Gestern setzten die Rohstoffmärkte den Rückgang der Ölpreise fort, was eine direkte Folge der Bemühungen der USA und des Iran war, eine zweite Runde von Friedensgesprächen zu organisieren. Dieser diplomatische Durchbruch wurde zu einem entscheidenden Faktor für die Verringerung der geopolitischen Spannungen, die zuvor der Haupttreiber für den Anstieg der Ölpreise gewesen waren. Der Preis für Brent-Rohöl stabilisierte sich nach einem deutlichen Rückgang von 4,6 % am Dienstag über 95 US-Dollar pro Barrel. Eine ähnliche Entwicklung war bei West Texas Intermediate (WTI) zu beobachten, dessen Preis sich 91 US-Dollar pro Barrel näherte.
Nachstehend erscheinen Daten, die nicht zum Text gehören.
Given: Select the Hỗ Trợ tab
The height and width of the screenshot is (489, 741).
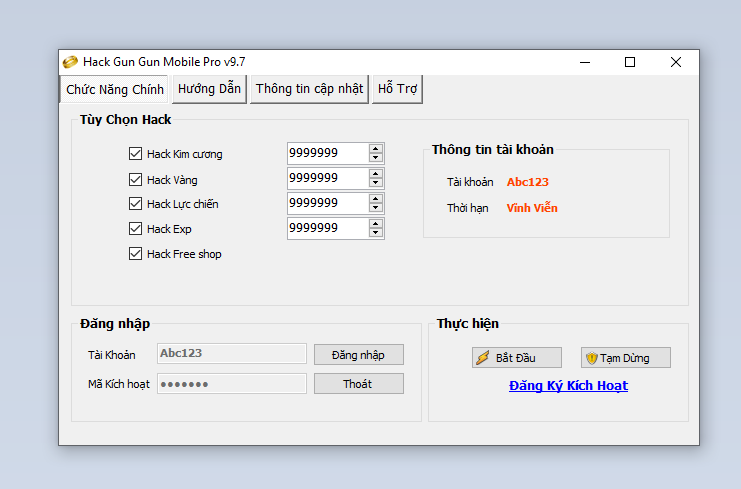Looking at the screenshot, I should click(397, 89).
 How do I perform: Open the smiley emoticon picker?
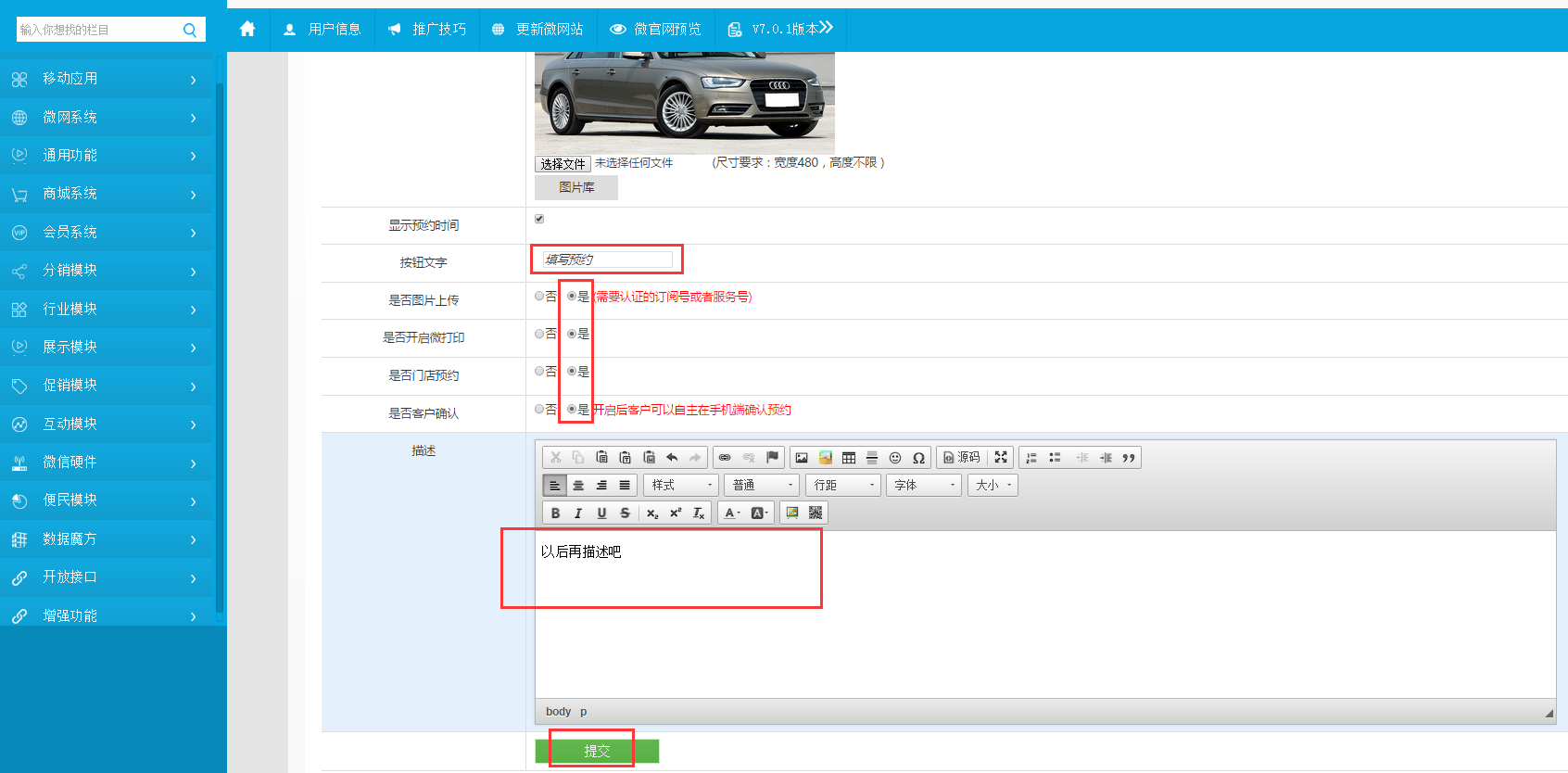(895, 458)
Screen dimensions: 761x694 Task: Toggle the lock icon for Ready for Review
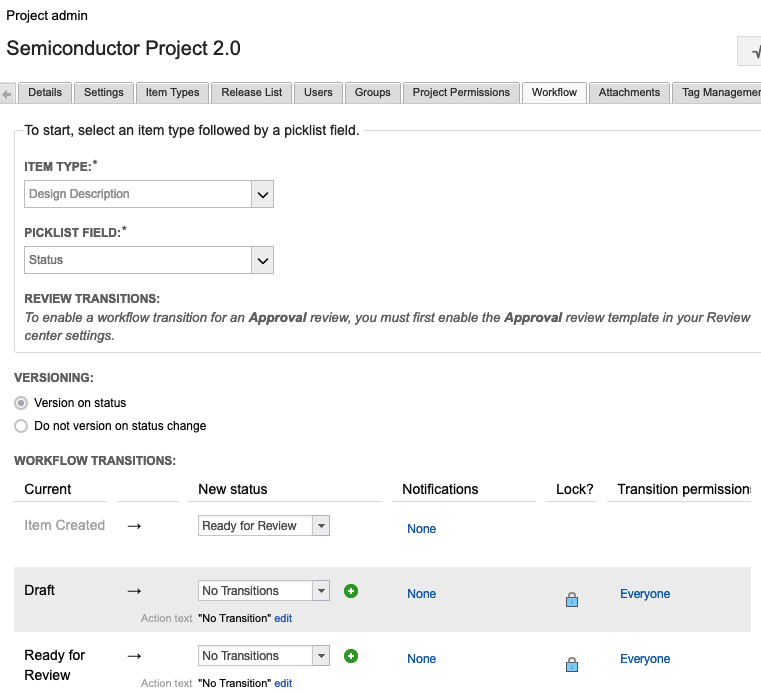[x=572, y=665]
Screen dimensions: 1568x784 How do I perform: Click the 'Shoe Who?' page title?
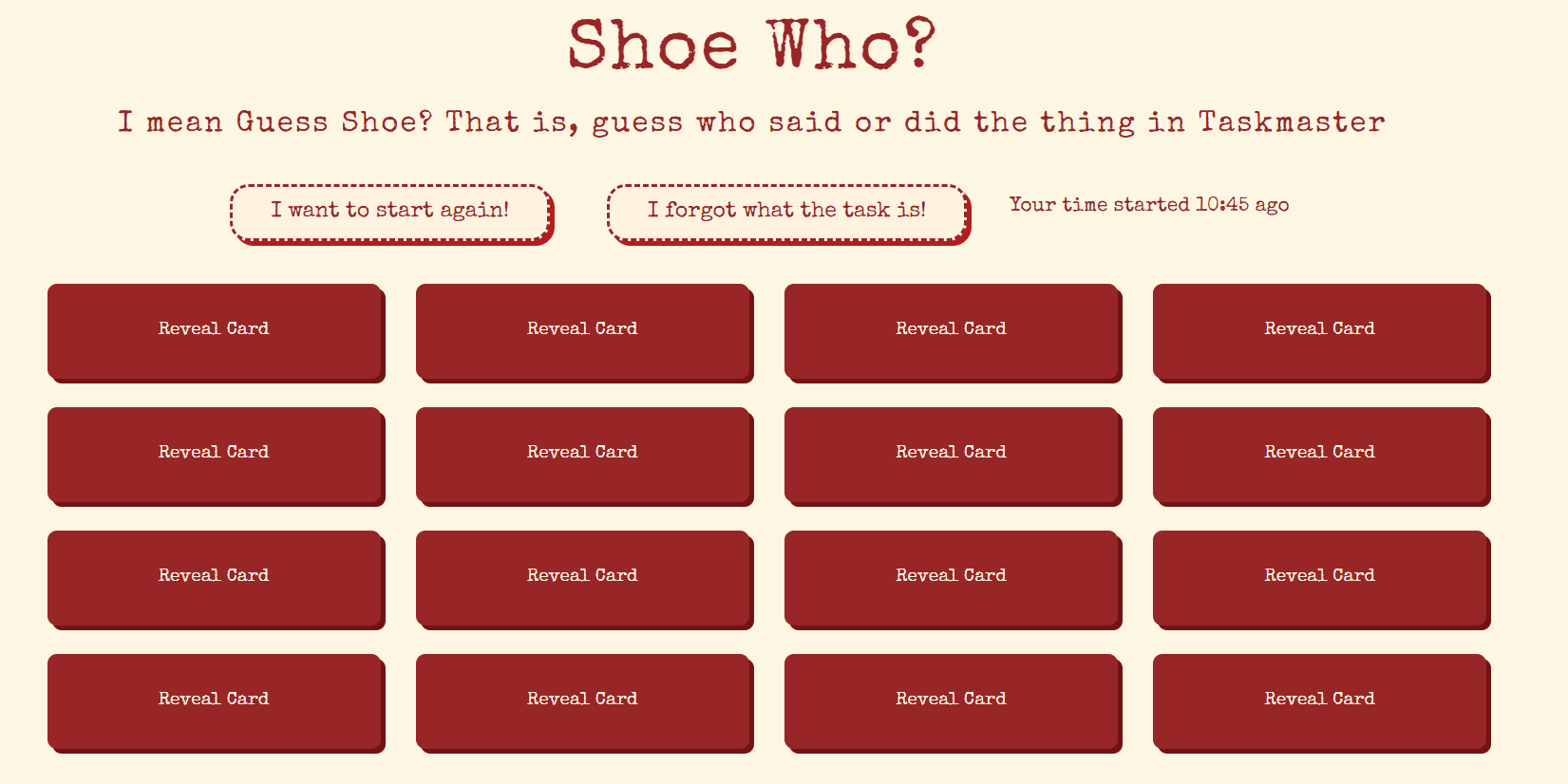point(751,45)
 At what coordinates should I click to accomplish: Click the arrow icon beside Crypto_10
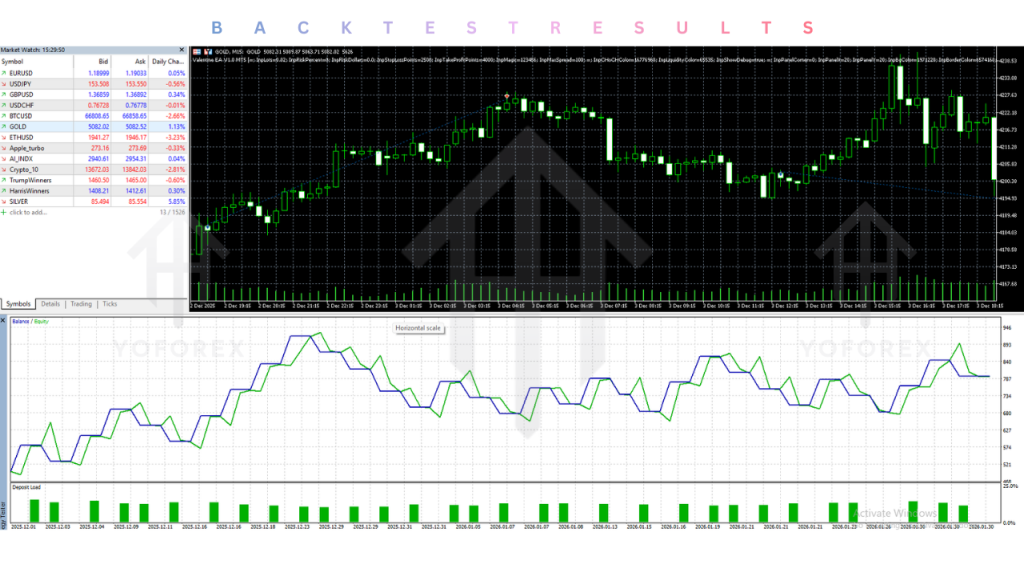pos(5,170)
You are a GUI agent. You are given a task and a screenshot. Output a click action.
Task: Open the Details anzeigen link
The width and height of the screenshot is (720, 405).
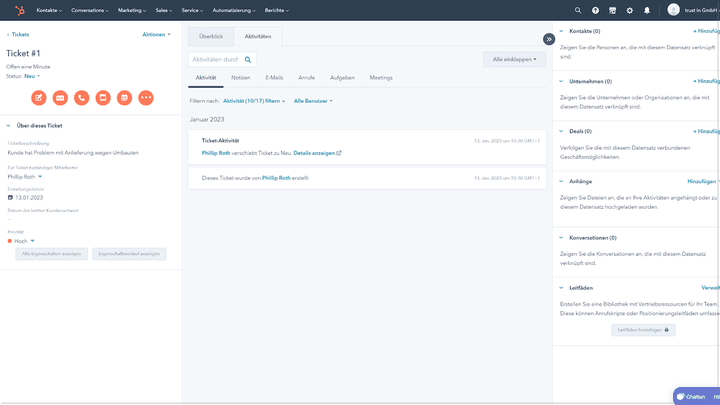[317, 153]
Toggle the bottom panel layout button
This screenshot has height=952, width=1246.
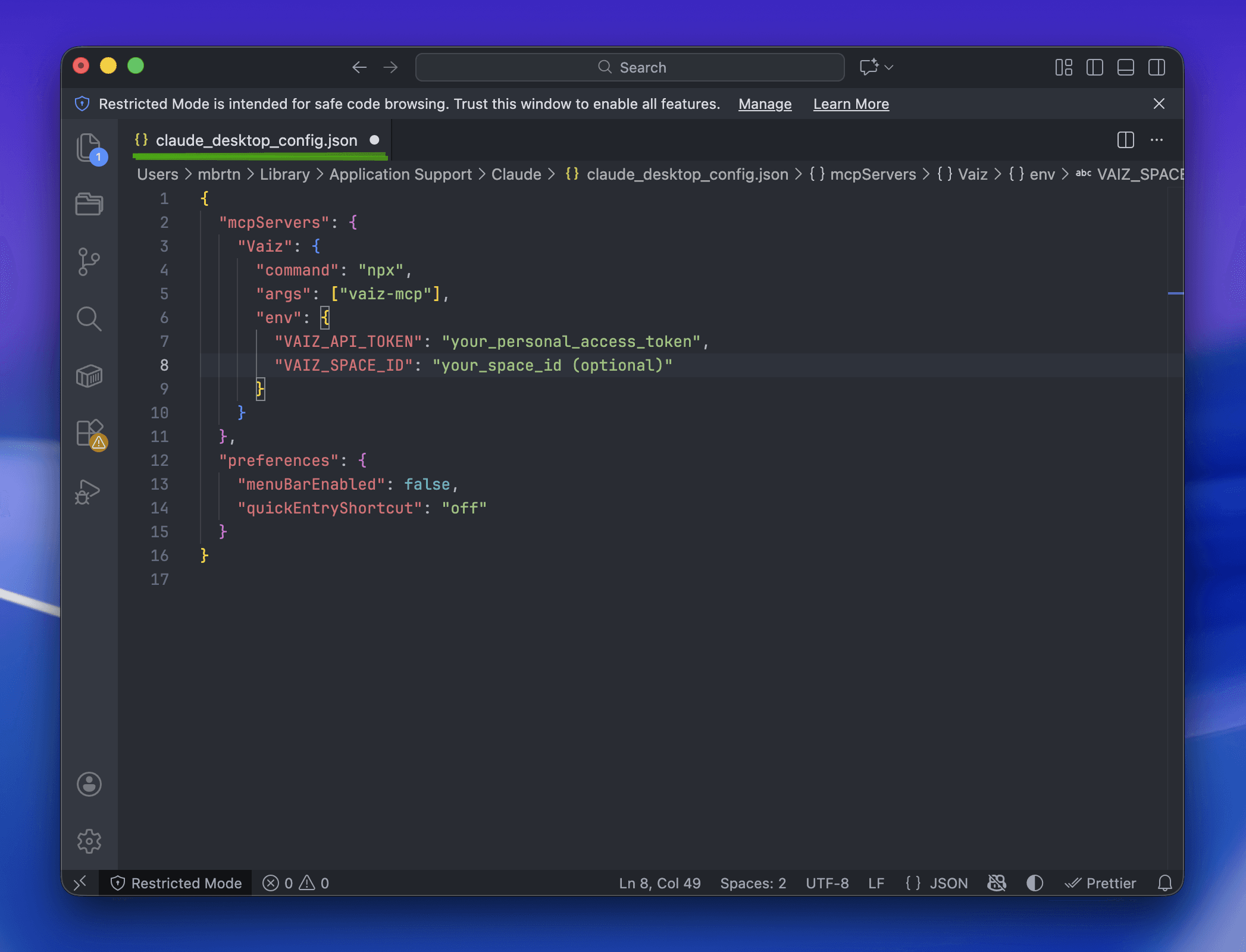tap(1125, 67)
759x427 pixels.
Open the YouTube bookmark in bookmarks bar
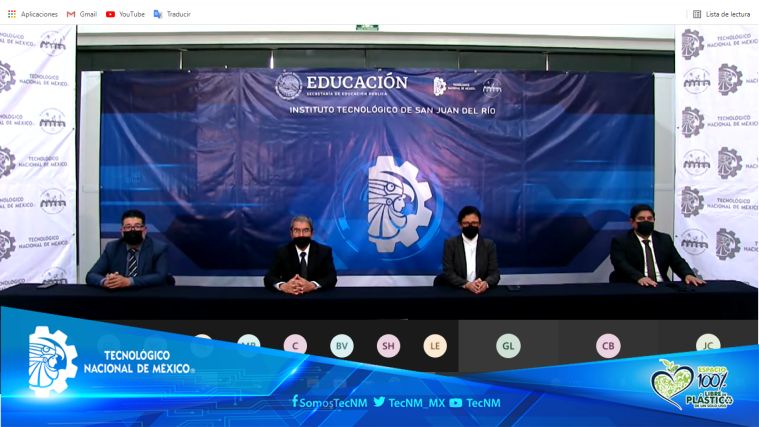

Es wird erwartet, dass die USA und Iran ihre Gespräche noch vor dem Auslaufen der aktuellen Waffenruhevereinbarung in der nächsten Woche wieder aufnehmen. Diese Dringlichkeit in den Verhandlungen unterstreicht den Wunsch beider Parteien, eine langfristige Lösung zu erreichen. Der US-Präsident Donald Trump äußerte sich gestern zuversichtlich hinsichtlich der bevorstehenden Wiederaufnahme der Gespräche und erklärte, diese könnten bereits in wenigen Tagen beginnen. Zudem deutete er an, dass der Konflikt im Nahen Osten kurz vor einer Lösung stehe, was seiner Ansicht nach die Rohstoffpreise weiter nach unten treiben sollte.
Diese Veränderung der geopolitischen Lage könnte weitreichende Folgen für die Weltwirtschaft haben. Ein Rückgang der Ölpreise als einem der wichtigsten Indikatoren für die globale wirtschaftliche Aktivität könnte mehrere positive Effekte mit sich bringen. Erstens würden die Kosten für Verbraucher und Unternehmen sinken, was den privaten Konsum und die Produktionsaktivität ankurbeln könnte. Zweitens würde die Deeskalation des Konflikts im Nahen Osten das Risiko von Unterbrechungen der Ölversorgung verringern, wodurch sich die Energiemärkte stabilisieren und zukünftige Entwicklungen verlässlicher prognostizieren ließen.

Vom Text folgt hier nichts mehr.